En contraste, el publicano ora con humildad y sencillez. No se atreve a alzar la vista al cielo y sólo pronuncia una breve súplica: «¡Oh Dios, ten compasión de mí, que soy pecador!». Su oración, aunque pequeña, es inmensa en autenticidad. Reconoce su miseria y pide misericordia. No presume méritos ni finge santidad: se presenta ante Dios con las manos vacías y el alma desnuda. En su pobreza espiritual, el publicano encuentra el lugar perfecto para el perdón divino.

El Papa subraya que no se es justo o pecador por estatus social, sino por la relación que se tiene con Dios y con los demás. El publicano, despreciado por su oficio, se convierte en imagen del verdadero creyente porque se reconoce necesitado de gracia. Frente al fariseo que “ya lo tiene todo”, él mendiga el amor de Dios. Esa actitud, dice Francisco, abre el corazón del Señor, pues a Dios le conmueve la humildad de quien se sabe pequeño.

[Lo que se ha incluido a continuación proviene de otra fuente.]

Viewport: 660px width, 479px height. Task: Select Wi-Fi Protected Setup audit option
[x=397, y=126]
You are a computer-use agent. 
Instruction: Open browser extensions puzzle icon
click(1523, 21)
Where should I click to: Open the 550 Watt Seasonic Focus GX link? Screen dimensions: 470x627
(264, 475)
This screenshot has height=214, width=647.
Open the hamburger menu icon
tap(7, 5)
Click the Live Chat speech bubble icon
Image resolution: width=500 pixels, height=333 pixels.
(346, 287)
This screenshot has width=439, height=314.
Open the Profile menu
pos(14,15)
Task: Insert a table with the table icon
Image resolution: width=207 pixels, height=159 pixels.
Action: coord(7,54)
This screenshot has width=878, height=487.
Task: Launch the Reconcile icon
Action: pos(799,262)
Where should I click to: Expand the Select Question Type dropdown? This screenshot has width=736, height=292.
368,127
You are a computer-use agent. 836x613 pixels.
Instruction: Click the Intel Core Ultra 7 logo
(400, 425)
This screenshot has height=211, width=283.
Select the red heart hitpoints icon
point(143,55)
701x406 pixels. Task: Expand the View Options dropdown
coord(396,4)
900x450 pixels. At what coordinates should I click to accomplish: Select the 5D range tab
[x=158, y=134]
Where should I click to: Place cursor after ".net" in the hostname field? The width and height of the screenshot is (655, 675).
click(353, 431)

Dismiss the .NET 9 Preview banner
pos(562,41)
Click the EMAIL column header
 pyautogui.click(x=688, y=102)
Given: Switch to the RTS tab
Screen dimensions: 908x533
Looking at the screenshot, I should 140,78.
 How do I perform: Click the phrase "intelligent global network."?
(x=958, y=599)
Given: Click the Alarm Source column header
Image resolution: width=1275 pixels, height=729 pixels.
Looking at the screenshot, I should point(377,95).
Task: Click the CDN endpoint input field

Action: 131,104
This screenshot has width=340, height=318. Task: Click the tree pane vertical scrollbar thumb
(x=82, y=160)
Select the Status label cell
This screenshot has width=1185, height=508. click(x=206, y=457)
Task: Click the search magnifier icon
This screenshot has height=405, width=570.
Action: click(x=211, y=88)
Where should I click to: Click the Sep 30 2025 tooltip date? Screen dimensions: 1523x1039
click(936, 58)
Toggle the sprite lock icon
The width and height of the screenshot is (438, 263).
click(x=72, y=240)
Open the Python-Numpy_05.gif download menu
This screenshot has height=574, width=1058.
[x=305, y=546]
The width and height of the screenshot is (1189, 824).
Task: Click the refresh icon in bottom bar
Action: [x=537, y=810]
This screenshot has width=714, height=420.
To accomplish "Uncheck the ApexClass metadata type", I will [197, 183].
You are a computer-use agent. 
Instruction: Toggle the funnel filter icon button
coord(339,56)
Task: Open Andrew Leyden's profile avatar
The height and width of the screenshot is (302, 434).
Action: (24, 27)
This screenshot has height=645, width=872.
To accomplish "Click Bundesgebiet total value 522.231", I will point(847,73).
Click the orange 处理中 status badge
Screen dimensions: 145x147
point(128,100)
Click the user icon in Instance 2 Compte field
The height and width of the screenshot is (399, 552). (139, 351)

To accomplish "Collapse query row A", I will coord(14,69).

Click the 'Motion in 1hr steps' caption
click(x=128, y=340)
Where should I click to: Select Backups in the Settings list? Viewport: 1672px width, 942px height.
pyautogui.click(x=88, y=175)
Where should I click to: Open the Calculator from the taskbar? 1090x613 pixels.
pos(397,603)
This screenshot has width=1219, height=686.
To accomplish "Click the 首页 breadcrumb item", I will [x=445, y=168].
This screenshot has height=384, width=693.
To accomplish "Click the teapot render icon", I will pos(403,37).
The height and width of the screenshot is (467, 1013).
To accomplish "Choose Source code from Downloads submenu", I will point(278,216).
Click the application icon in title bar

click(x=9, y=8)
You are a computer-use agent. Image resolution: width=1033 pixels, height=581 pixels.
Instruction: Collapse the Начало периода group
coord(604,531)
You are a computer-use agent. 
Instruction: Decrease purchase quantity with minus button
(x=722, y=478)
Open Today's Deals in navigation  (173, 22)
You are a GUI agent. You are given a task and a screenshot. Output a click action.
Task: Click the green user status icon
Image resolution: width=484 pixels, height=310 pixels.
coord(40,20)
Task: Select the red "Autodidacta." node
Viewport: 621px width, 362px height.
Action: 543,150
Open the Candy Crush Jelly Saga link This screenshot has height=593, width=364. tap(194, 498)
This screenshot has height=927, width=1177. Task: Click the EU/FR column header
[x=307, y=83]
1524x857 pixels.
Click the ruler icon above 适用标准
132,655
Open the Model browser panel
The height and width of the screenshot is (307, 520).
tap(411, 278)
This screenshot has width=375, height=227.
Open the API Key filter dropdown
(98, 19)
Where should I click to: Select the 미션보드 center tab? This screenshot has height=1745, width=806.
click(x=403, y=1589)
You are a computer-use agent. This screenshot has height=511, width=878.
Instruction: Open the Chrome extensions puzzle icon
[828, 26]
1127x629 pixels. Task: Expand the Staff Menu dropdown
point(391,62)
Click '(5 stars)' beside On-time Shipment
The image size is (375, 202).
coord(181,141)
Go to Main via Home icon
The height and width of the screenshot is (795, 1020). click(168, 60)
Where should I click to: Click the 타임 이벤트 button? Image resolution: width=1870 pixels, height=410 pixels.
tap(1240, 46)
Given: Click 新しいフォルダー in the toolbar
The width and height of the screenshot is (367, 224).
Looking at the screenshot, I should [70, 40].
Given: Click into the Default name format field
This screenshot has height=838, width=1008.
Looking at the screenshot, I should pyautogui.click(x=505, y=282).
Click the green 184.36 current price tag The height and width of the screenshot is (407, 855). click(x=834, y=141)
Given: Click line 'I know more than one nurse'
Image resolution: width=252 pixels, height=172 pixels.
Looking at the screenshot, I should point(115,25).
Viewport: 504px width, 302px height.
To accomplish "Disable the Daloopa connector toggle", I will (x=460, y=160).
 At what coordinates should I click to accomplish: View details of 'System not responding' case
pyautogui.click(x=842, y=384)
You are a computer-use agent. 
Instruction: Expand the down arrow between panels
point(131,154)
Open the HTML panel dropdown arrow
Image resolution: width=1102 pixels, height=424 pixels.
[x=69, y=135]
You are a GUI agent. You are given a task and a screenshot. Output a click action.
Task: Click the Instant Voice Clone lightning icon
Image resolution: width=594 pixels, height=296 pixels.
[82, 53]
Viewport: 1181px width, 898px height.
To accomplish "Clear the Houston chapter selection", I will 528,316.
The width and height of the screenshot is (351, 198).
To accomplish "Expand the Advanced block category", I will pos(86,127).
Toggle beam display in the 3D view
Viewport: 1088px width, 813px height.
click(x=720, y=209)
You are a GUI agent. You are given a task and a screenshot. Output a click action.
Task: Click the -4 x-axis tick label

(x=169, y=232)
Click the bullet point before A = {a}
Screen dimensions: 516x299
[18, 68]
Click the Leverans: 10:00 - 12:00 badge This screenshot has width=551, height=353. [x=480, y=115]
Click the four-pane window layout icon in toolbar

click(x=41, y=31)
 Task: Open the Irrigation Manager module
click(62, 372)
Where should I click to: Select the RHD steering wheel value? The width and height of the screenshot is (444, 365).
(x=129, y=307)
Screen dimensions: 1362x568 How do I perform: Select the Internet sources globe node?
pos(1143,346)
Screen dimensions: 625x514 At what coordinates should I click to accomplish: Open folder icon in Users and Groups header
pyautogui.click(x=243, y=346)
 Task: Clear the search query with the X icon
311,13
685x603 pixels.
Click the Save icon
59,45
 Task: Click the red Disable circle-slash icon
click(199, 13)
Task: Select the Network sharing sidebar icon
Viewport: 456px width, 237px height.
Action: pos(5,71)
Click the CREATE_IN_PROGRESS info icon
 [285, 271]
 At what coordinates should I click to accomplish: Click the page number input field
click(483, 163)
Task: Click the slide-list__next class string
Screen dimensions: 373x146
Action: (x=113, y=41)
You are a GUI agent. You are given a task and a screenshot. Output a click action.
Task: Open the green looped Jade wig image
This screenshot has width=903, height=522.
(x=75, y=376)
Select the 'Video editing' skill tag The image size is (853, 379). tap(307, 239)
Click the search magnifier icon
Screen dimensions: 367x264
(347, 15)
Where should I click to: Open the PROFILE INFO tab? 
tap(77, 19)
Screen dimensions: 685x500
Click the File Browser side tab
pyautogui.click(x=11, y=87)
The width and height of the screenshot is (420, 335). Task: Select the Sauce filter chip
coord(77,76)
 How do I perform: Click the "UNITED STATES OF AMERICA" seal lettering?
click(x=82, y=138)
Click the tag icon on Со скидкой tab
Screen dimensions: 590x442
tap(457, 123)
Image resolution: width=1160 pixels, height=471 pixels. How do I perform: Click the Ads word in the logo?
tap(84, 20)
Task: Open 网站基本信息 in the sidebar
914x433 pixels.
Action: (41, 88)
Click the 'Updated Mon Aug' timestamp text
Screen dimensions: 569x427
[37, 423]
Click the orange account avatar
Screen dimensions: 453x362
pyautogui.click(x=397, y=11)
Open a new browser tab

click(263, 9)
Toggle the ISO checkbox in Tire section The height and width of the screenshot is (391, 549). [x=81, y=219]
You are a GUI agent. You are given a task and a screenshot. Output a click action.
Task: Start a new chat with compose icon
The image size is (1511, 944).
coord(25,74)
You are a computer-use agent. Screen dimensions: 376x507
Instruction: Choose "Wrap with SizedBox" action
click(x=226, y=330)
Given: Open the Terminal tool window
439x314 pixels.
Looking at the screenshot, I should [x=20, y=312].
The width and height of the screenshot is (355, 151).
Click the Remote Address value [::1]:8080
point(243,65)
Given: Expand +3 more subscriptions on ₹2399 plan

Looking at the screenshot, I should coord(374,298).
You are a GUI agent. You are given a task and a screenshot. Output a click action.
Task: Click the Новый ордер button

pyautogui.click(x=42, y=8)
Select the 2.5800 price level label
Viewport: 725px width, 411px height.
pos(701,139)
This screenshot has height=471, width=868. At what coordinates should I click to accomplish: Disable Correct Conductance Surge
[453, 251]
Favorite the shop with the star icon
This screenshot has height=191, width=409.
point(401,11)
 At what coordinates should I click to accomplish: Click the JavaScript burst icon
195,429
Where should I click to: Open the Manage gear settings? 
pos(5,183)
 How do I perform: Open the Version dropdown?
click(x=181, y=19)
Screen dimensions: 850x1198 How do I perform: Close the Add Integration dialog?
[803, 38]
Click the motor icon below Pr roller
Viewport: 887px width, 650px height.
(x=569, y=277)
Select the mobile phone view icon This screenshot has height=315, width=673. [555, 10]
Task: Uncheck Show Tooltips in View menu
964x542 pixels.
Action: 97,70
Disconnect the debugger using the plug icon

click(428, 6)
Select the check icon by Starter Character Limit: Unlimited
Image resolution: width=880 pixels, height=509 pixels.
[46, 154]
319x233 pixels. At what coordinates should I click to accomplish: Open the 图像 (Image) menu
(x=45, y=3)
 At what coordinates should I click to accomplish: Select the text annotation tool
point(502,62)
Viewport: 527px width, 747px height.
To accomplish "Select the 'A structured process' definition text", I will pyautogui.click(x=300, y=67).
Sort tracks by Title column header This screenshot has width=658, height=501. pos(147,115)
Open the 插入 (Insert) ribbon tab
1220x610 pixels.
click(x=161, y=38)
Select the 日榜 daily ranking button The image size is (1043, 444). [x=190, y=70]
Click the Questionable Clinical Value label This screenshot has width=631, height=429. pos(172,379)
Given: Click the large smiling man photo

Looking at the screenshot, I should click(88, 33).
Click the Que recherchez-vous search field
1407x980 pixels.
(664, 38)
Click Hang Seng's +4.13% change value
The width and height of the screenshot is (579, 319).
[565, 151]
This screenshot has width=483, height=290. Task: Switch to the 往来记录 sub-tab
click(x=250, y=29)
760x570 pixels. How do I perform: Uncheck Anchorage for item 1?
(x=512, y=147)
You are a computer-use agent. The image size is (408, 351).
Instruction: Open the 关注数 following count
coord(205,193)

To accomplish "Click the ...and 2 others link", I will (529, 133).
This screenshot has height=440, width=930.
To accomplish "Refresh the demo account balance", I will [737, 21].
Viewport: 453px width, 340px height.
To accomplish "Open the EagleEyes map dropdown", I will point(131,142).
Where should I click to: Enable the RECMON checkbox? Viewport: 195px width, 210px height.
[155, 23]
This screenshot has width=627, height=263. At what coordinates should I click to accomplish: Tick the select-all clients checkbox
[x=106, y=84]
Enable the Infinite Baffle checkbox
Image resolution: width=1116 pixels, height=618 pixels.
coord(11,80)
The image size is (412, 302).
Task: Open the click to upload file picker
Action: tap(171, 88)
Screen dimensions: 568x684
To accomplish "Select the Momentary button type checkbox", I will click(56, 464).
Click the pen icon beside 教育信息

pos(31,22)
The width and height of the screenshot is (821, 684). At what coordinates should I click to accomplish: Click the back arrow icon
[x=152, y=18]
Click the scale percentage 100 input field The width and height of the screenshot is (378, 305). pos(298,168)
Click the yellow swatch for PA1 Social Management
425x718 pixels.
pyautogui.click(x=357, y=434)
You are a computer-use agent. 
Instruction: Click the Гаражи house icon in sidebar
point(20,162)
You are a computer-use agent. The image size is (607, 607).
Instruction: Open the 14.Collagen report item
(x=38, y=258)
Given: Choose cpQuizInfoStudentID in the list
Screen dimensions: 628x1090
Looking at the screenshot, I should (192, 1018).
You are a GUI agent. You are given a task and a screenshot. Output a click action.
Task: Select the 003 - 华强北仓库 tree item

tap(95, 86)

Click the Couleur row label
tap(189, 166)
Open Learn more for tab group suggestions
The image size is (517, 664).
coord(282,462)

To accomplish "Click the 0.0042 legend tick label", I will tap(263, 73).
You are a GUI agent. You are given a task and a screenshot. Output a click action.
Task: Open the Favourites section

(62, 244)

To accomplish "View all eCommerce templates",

Jesús concluye la parábola con una sentencia clara: el publicano vuelve a casa justificado, mientras que el fariseo no. Para el Papa, el fariseo representa al corrupto espiritual, aquel que aparenta rezar pero sólo busca su propia gloria. La soberbia, afirma, corrompe incluso las buenas obras y convierte la oración en un acto vacío. La humildad, en cambio, es la puerta por la que entra la misericordia de Dios. Ante un corazón humilde, Dios abre el suyo de par en par.

Finalmente, el Papa Francisco invita a los fieles a imitar a la Virgen María, modelo de humildad, quien en el Magníficat reconoció la grandeza de Dios y la pequeñez de su sierva. Francisco concluye exhortando a todos a rezar con sinceridad, reconociendo la propia fragilidad, y propone repetir tres veces la sencilla y poderosa oración del publicano: «Oh Dios, ten piedad de mí, que soy un pecador». Esa es, dice, la oración que verdaderamente llega al corazón de Dios.

Resumen de la audiencia general del Papa Francisco del 1 de junio de 2016.

Evangelio de San Lucas 18, 9-14

En aquel tiempo, Jesús dijo esta parábola sobre algunos que se tenían por justos y despreciaban a los demás:

"Dos hombres subieron al templo para orar: uno era fariseo y el otro, publicano. El fariseo, erguido, oraba así en su interior: 'Dios mío, te doy gracias porque no soy como los demás hombres: ladrones, injustos y adúlteros; tampoco soy como ese publicano. Ayuno dos veces por semana y pago el diezmo de todas mis ganancias'.

El publicano, en cambio, se quedó lejos y no se atrevía a levantar los ojos al cielo. Lo único que hacía era golpearse el pecho, diciendo: 'Dios mío, apiádate de mí, que soy un pecador'.

Pues bien, yo les aseguro que éste bajó a su casa justificado y aquél no; porque todo el que se enaltece será humillado y el que se humilla será enaltecido''.